Tras preparar Marina las últimas piezas de alfarería, se dispone a secarlas y llevarlas a la feria del pueblo con su gran pollino valiente. Su padre Tomás sugiere vender el pollino pues ya está para el arrastre, pero su hija Marina se niega rotúndamente ¿le habrá cogido cariño al burro?
Allá en el pueblo hay un heraldo hablando encima del pozo, contando las nuevas, sobre cómo los cardenales han decidido disolver el Tercio Viejo de San Juan y que hay que racionar la comida porque Mountaigne está bloqueando los puertos castellanos. Marina se mete en la feria y consigue vender algunos botijos de barro cocido de forma extraña, pero curiosa. Allí se encuentra un puesto de metales forjados, donde está su amiga Cintia vendiendo materiales de la forja del pueblo. Se quedan charlando y Marina se da cuenta del poco arte y paciencia que tiene su amiga para vender productos. Al final acaban hablando del hijo del barón y Marina le cuenta que acababa de pedirla en matrimonio en el viejo granero. En ese momento Marina descubre que a Cintia también intentó "conquistarla" el susodicho, pero que ella no le dió bola porque esperaba a que lo hiciera de nuevo de manera menos cutre.

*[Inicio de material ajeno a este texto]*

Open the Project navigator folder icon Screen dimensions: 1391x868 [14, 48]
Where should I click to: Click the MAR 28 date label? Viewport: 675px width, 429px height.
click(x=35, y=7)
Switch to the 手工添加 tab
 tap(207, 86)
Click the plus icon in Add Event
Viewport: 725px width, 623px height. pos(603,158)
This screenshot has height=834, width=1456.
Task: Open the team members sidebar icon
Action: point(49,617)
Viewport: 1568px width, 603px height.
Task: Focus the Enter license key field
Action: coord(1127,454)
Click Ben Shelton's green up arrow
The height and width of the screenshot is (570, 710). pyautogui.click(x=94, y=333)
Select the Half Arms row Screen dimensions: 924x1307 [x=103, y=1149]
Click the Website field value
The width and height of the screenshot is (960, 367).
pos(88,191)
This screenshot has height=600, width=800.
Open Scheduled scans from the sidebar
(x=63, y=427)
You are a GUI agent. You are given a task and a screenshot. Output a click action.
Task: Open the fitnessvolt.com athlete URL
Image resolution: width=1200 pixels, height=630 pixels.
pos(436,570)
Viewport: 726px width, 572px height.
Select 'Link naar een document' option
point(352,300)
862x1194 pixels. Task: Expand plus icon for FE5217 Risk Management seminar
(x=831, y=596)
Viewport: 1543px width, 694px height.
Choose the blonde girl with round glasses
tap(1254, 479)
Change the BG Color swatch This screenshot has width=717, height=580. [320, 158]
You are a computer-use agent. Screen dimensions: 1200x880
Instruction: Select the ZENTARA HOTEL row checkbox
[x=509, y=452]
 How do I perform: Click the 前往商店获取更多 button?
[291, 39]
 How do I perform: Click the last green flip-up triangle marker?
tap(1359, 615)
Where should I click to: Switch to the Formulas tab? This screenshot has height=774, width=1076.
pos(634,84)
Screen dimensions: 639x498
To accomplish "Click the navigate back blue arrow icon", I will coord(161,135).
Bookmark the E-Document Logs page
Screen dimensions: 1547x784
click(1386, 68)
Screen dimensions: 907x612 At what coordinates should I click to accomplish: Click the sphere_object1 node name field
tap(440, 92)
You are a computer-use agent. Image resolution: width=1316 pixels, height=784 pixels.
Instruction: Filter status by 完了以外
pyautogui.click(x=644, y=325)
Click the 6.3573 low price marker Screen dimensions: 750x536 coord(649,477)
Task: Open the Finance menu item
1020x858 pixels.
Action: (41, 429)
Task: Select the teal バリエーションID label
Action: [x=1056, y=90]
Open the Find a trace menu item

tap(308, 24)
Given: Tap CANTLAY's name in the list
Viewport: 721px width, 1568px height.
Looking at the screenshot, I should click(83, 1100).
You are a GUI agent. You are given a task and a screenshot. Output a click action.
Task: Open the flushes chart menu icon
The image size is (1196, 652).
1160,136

También se dió cuenta de que Cintia está un poco encoñada de Alonso Lara, por lo que empezó a tirar de los pelos a su amiga por envidia en mitad de la feria. Al final de la conversación, Cintia le acaba vendiendo una daga que no corta, pero al desprenderse la hoja de la empuñadura, Marina decide quitarle una lima sin que se diera cuenta para compensar el timo.
Josué, Blas y Clara, los huérfanos del pueblo, le robaron la lima en la feria y persiguiéndolos conoció a Ramiro, maestro de escuela, aunque solo sabe impartir historia. Allí hablaron sobre el Tercio de San Juan, y Ramiro le pidió si veía a alguien del Tercio que le dijera que Ramiro León estaba allí.
Marina volvió a casa con el dinero y una lima, pero sus padres no se encontraban allí, así que decidió darse una vuelta. Allí en la posada "las castañuelas alegres" vió que estaba plagado de mercenarios, la mayoría eisenos imponentes. Allí había otro hombre enorme y barbudo, el Capitán Barceló, que se encontraba reclutando gente sobre un papel donde ponían precio a su cabeza por deserción. Marina estuvo hablando mucho tiempo (o más bien escuchándo a ese fantoche) sobre sus estúpidos planes de hacerse pirata para volver a la Armada Castellana y conseguir una patente de corso, el problema es que solo cuenta con un bote y una tripulación de 4 piratas...toodos locos. Mientras, su criado no hacía más que darle la razón o tocar el violín cuando Barceló se ponía dramático. Allí juntos llegaron a la conclusión de que su tierra podría ser liberada por mar, y con ésta idea fue a sus padres a contarselo. Pero sus padres no estaban en casa.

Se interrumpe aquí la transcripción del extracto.